A group of three sisters dressed in flowing black robes floated across from an ethereal lady in white. They surveyed the damage of one of the greatest conflicts to grace the shores of Északi – a conflict they had caused.

“Ezi, Kari, Riza,” the Goddess greeted the Fates. “Are you satisfied with how everything unfolded?”

“Yes,” they hissed in unison, their voices twining together in a haunting way.

On this plane, those below could not hear them, nor could they see them unless they chose to reveal themselves.

“My children are hurting,” the Goddess said, sweeping an arm to the side and pulling the sisters to hover over her prophesied ones. The chestnut-haired female sobbed over the body of the Angel who had waited nearly two millennia to carry out his task, while her mate rubbed circles in her back, pinching the bridge of his nose to stem his own grief.

How he had grown, the Goddess thought.

The Fates’ robes billowed on an invisible breeze, and they tucked their arms together, hiding their hands as they assessed the rest of the group. A female with chocolate brown hair was in a similar state of despair, thrown over her brother while his living friends sat in a ring around his body, tears flowing freely and without shame.

“Their pain will not last forever,” they replied. “They will have a happy life, eventually.”

“What’s most important is that the worlds will survive,” the middle one spoke, breaking away from her sisters and staring at the Goddess with an intensity that left no room for argument.

“As you said when we made our exchange.” She looked away from the three, surveying the rest of her creation. The mountains that pierced the air, the river that ran with blood, the clear blue sky that covered this entire world.
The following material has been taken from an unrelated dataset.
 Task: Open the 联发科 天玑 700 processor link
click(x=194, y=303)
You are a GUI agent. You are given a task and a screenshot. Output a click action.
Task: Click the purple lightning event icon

Shooting into the sky, the four studied the rest of the continent – the loving queen and king cradling their babe on the grassy plains, the burned fields in the realm of lakes and greenery, the churned earth between it and the wooded realm. Then, they turned their attention beyond, to the other continents of Ravasz, where millions of others remained oblivious to the carnage on Északi.

Stories would soon spread as the world began to change, prompted by what had happened there. With a sigh, the Goddess closed her eyes and breathed her last breath into the world, renewing it with the last of her strength. This would be hergreatest gift to her children, one that would prolong their lives here until the next prophesied ones were born.

She blinked slowly, the Fates coming into focus as she herself began to fade.